Everytime you access list you do it synchronized. This is great. Even though you pull out a part of the list in item, that item is not accessed by multiple threads.
As long as you only access list while synchronized, you should be good (in your current design.)
Your synchronization is fine, and will not result in any out-of-order execution problems.
However, I do notice a few issues.
First, your waitUntilEmpty method would be much more timely if you add a list.notifyAll() after the list.remove(0) in removeAndDouble. This will eliminate an up-to 10 second delay in your wait(10000).
Second, your list.notify in add(Integer) should be a notifyAll, because notify only wakes one thread, and it may wake a thread that is waiting inside waitUntilEmpty instead of waitUntilNotEmpty.

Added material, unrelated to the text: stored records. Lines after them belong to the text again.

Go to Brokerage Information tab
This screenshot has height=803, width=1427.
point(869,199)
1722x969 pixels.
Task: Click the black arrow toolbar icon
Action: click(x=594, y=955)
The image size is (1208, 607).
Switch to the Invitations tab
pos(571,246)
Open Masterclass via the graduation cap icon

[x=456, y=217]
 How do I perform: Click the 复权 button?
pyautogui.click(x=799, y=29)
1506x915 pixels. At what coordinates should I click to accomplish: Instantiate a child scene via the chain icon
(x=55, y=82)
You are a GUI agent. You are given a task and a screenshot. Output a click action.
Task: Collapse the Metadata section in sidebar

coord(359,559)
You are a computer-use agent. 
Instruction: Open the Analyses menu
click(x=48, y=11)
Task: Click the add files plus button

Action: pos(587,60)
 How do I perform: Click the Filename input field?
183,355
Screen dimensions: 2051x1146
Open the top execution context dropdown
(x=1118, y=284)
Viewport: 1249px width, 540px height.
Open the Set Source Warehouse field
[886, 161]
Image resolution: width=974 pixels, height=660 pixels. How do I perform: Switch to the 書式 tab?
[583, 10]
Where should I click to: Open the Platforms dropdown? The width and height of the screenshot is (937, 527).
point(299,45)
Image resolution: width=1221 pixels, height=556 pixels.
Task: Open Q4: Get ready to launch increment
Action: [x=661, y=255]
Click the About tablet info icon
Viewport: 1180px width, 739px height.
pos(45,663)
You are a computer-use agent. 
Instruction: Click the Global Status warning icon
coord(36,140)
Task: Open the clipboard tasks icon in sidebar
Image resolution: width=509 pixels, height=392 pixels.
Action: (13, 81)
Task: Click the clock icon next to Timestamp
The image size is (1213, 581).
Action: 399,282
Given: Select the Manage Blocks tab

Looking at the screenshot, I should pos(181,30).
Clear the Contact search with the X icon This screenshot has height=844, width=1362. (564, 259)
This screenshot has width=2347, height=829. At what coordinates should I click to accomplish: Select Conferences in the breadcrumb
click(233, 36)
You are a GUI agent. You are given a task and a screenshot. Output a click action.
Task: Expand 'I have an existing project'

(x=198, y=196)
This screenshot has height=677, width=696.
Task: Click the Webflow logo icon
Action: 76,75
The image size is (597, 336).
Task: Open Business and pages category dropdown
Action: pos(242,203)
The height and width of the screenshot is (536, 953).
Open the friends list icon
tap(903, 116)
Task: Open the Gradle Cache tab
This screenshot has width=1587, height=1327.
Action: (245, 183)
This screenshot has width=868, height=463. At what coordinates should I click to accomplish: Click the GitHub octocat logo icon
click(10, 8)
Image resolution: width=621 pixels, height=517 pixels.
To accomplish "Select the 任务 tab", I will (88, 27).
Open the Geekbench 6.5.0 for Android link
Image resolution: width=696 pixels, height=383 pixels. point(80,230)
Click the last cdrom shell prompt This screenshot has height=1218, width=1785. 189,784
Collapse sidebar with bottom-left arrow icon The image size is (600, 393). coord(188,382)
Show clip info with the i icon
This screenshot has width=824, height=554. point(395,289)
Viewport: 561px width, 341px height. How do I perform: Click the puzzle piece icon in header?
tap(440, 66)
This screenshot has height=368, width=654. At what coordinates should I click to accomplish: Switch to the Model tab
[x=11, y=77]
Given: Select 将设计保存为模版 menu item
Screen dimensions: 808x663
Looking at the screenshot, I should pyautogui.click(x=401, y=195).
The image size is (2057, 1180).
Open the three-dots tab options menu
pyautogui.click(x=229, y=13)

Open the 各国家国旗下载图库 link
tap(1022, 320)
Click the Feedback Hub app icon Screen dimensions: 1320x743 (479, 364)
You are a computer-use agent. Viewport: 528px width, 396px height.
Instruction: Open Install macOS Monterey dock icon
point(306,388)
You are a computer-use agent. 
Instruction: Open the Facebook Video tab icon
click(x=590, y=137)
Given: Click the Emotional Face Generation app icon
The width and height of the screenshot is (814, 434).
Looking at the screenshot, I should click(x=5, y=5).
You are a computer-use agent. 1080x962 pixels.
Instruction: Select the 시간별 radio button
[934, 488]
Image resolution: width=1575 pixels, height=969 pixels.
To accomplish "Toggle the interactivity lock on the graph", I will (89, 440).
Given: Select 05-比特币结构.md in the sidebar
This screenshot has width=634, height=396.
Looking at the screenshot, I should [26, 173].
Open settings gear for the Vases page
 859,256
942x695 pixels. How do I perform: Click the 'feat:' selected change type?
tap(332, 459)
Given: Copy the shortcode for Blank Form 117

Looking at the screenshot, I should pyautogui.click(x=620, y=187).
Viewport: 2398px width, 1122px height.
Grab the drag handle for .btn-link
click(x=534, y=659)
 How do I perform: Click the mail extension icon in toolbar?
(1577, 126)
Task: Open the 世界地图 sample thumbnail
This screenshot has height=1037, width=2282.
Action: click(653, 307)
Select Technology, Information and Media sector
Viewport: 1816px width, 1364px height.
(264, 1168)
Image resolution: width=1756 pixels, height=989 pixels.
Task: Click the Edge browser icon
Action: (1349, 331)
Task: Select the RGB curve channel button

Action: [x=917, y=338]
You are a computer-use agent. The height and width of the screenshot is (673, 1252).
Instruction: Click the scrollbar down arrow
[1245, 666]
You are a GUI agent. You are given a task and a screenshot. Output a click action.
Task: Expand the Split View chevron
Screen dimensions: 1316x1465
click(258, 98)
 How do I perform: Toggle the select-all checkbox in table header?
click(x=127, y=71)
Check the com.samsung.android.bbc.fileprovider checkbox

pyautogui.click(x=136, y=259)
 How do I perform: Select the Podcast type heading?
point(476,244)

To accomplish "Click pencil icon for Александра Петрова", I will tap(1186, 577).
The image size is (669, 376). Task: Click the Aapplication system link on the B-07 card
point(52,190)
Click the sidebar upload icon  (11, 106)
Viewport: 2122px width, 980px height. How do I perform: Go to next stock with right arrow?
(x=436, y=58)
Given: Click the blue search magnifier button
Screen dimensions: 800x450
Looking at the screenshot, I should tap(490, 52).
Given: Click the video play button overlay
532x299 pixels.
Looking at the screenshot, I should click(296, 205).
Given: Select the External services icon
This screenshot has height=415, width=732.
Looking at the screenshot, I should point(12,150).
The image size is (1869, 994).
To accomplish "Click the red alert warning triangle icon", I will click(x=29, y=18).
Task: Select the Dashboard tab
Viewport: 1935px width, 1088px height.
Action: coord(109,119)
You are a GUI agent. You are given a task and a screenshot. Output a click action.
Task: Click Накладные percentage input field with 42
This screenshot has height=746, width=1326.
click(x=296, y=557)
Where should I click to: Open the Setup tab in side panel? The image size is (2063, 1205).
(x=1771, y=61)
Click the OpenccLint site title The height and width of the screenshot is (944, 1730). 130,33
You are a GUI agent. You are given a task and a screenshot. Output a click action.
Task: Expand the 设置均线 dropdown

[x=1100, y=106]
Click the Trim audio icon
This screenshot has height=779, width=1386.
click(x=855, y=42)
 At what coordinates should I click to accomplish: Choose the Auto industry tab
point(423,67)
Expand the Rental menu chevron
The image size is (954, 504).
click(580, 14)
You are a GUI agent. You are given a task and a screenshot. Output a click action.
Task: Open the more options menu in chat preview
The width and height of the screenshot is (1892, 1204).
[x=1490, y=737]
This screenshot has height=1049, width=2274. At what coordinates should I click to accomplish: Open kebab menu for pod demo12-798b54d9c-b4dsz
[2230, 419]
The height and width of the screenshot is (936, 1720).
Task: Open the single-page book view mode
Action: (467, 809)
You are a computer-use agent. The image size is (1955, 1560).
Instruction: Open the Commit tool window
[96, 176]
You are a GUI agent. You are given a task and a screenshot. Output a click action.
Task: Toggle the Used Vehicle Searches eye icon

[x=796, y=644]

Third, none of the above is terminal to your application's liveness, because you used bounded waits, but if you make the two above changes, your application will have better threaded performance (waitUntilEmpty) and the bounded waits become unnecessary and can become plain old no-arg waits.
Your code as-is is in fact thread safe. The reasoning behind this is two part.
The first is mutual exclusion. Your synchronization correctly ensures that only one thread at a time will modify the collections.
The second has to do with your concern about compiler reordering. Youre worried that the compile can in fact re order the assigning in which it wouldnt be thread safe. You dont have to worry about it in this case. Synchronizing on the list creates a happens-before relationship. All removes from the list happens-before the write to Integer item. This tells the compiler that it cannot re order the write to item in that method.
Your code is thread-safe, but not concurrent (as in parallel). As everything is accessed under a single mutual exclusion lock, you are serialising all access, in effect access to the structure is single-threaded.
If you require the functionality as described in your production code, the java.util.concurrent package already provides a BlockingQueue with (fixed size) array and (growable) linked list based implementations. These are very interesting to study for implementation ideas at the very least.